Gartenarbeitsschule 1950

Nach 1945 beschloss das Bezirksamt von Wilmersdorf die Gartenarbeitsschule dem Schulamt zu unterstellen. Frau Behnken-Berger wurde hauptamtliche Leiterin. Ihr standen eine Sekretärin und drei Lehrerinnen zur Verfügung.

Die Hauptaufgabe in dieser Zeit war der Gemüseanbau zur Versorgung der Bevölkerung; die Gartenarbeitsschule lieferte ihre Erzeugnisse an Krankenhäuser, an Schulen für die Schulspeisungen und an andere caritative Einrichtungen.

1946 übernahm die zu Kriegsende im Mai 1945 aus dem KZ Ravensbrück befreite Lehrerin Ilse Demme die hauptamtliche Leitung, die sie bis 1968 innehatte. Der Arbeitsunterricht in der Gartenarbeitsschule wurde mit der Reform des Schulwesens 1946 erneut lehrplanmäßiges Pflichtfach. Die Klassen kamen einmal in der Woche den ganzen Schultag in die Gartenarbeitsschule, wobei sich Gartenarbeit und Unterricht in den Klassenräumen abwechselten. Die Erzeugnisse der Gartenarbeitsschule, Früchte und Blumen, konnten unter ihrem Marktpreis von den Kindern gekauft werden.

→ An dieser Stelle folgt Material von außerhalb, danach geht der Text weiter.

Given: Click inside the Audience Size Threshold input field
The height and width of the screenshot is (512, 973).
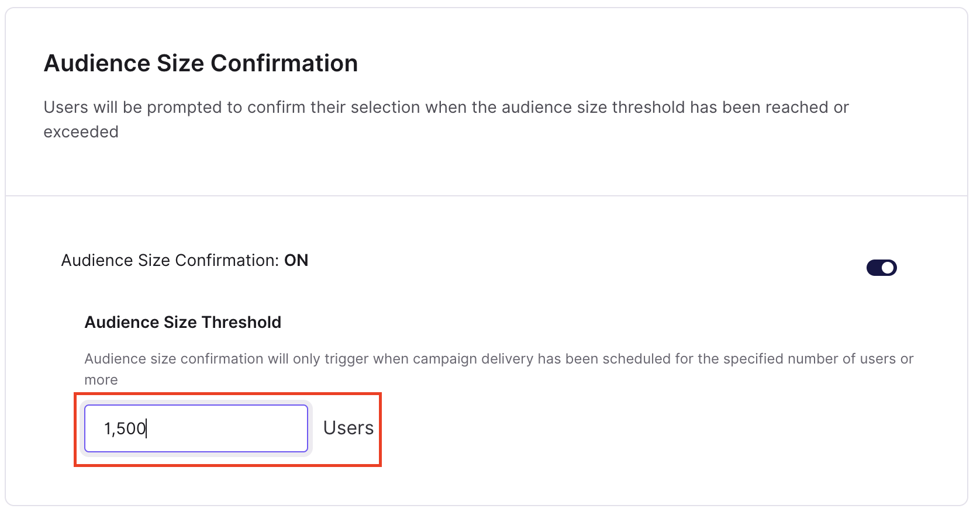Looking at the screenshot, I should 196,428.
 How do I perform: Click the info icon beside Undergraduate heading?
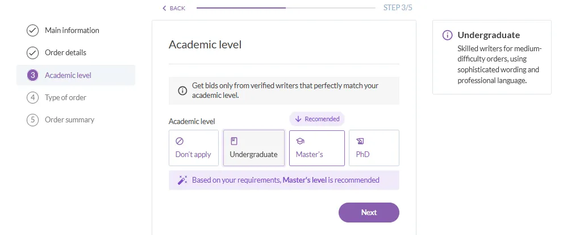(447, 35)
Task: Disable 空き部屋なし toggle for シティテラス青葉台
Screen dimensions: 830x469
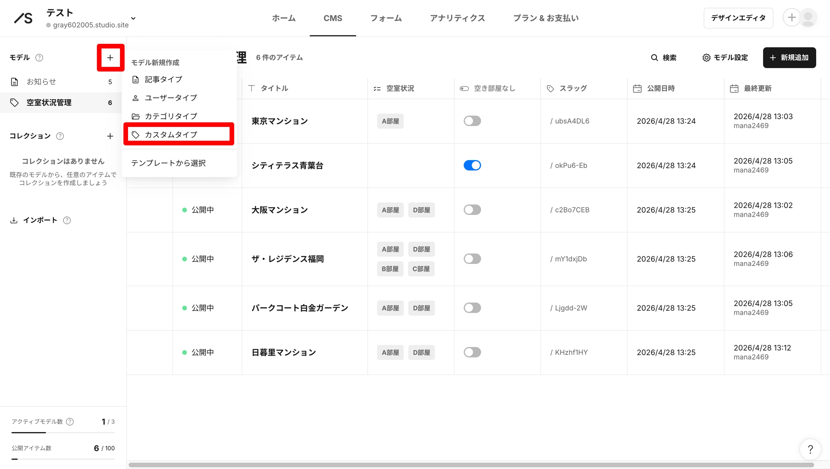Action: click(472, 165)
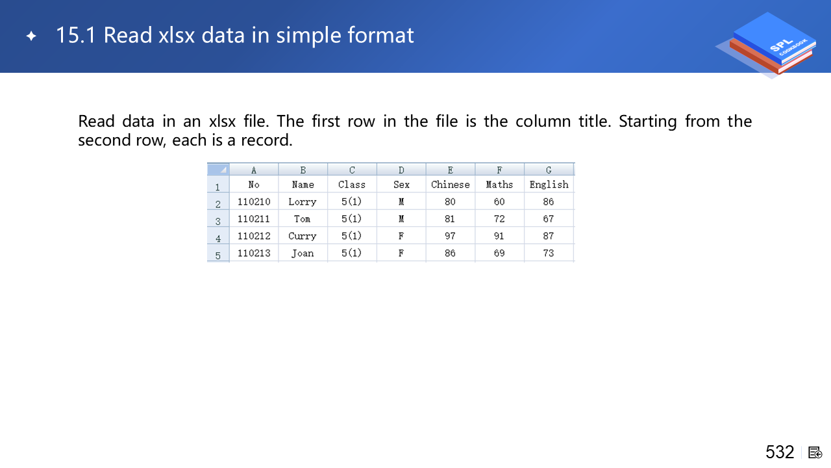Click the description paragraph starting "Read data"
831x468 pixels.
click(x=414, y=130)
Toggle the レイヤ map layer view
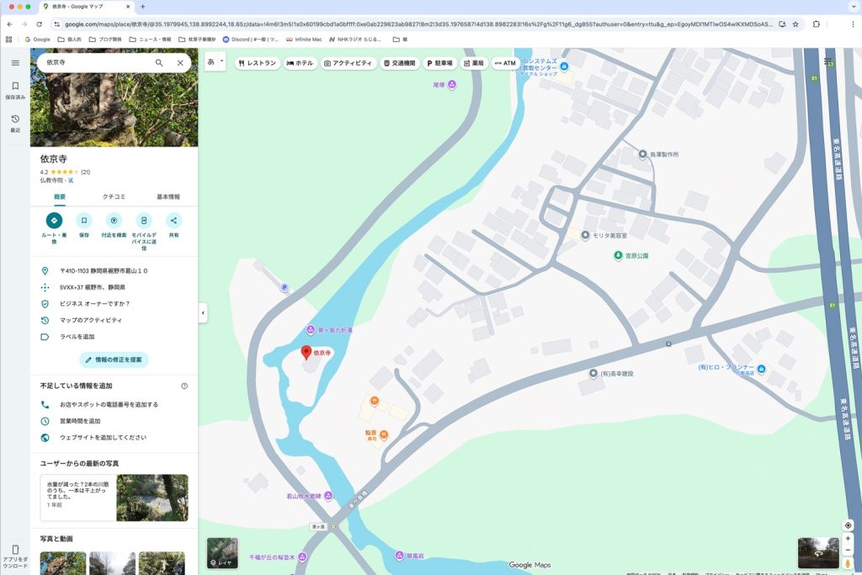The image size is (862, 575). coord(222,552)
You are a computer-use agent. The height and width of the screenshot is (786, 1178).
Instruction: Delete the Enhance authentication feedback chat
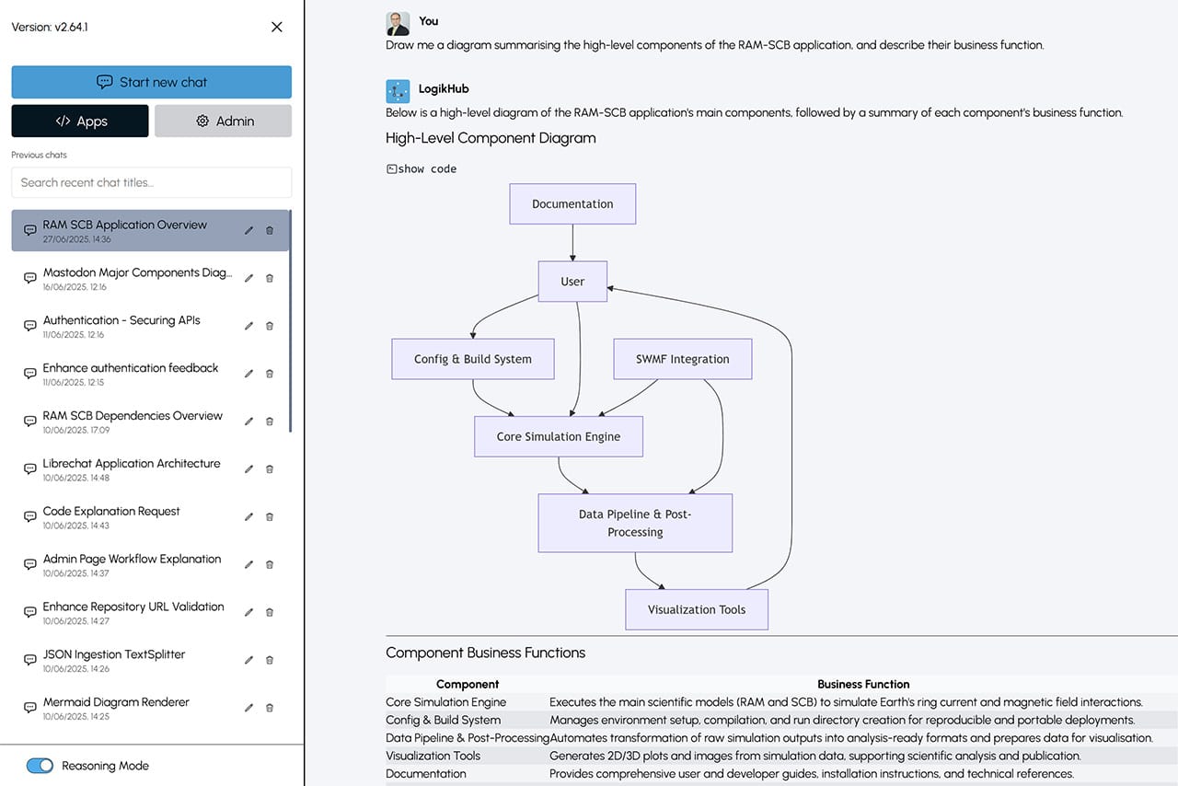pyautogui.click(x=270, y=374)
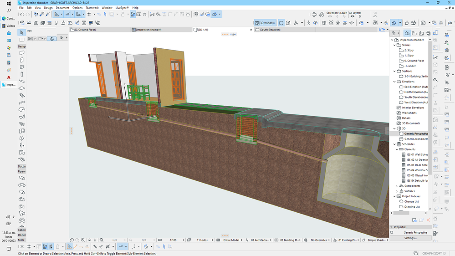
Task: Click the More button in Toolbox
Action: click(21, 240)
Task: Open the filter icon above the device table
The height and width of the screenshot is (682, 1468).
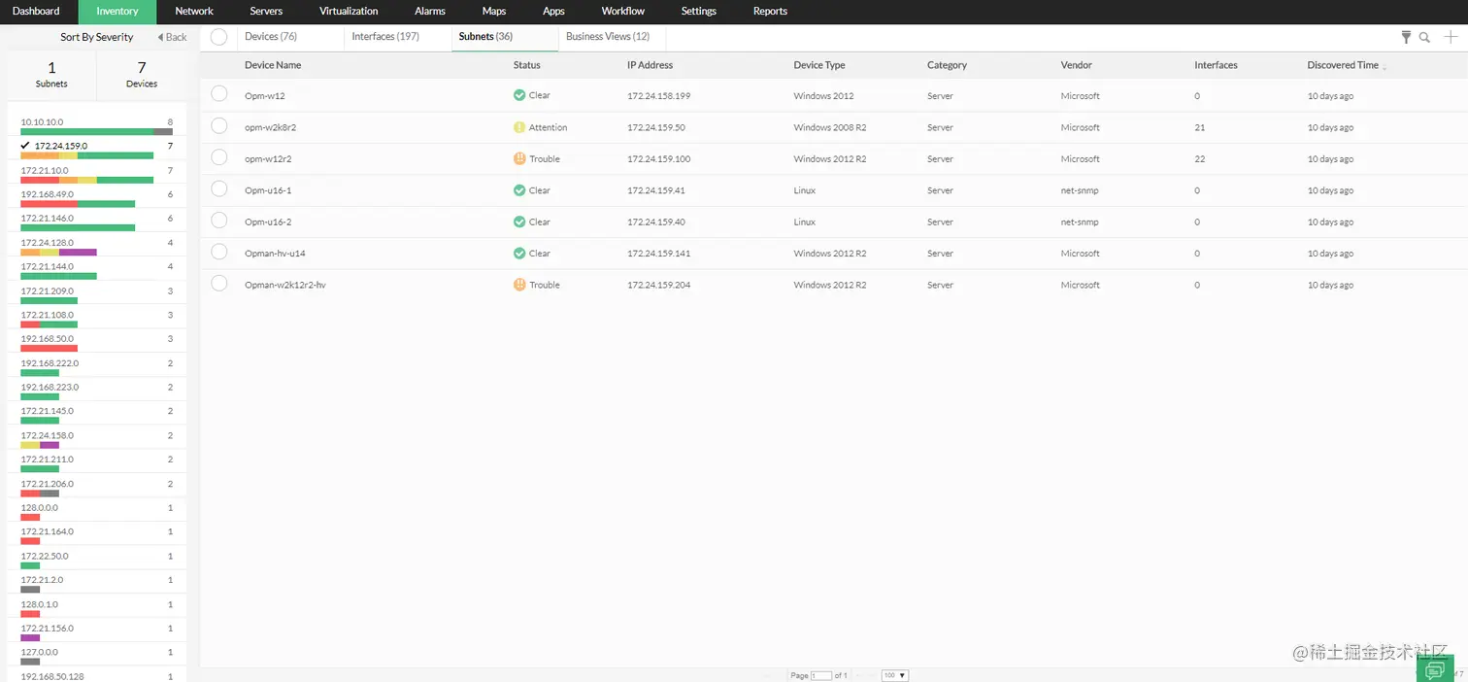Action: [x=1406, y=37]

1947 wurden die erhaltenen Gebäude winterfest gemacht und das Gewächshaus instandgesetzt.

Die festen Gebäude der Gartenarbeitsschule, die noch heute bestehen, wurden 1950 errichtet. Sie wurden ab 1951 wegen der prekären Schulsituation im südlichen Wilmersdorf zunächst auch als Außenstelle der 4. Grundschule genutzt.

Mit vier bis fünf Arbeitskräften installierte der 1965 ernannte Gartenmeister Erwin Treptow neue Wasserleitungen, machte die Wege der Gartenarbeitsschule wieder begehbar und legte den zugewachsenen Teich neu an.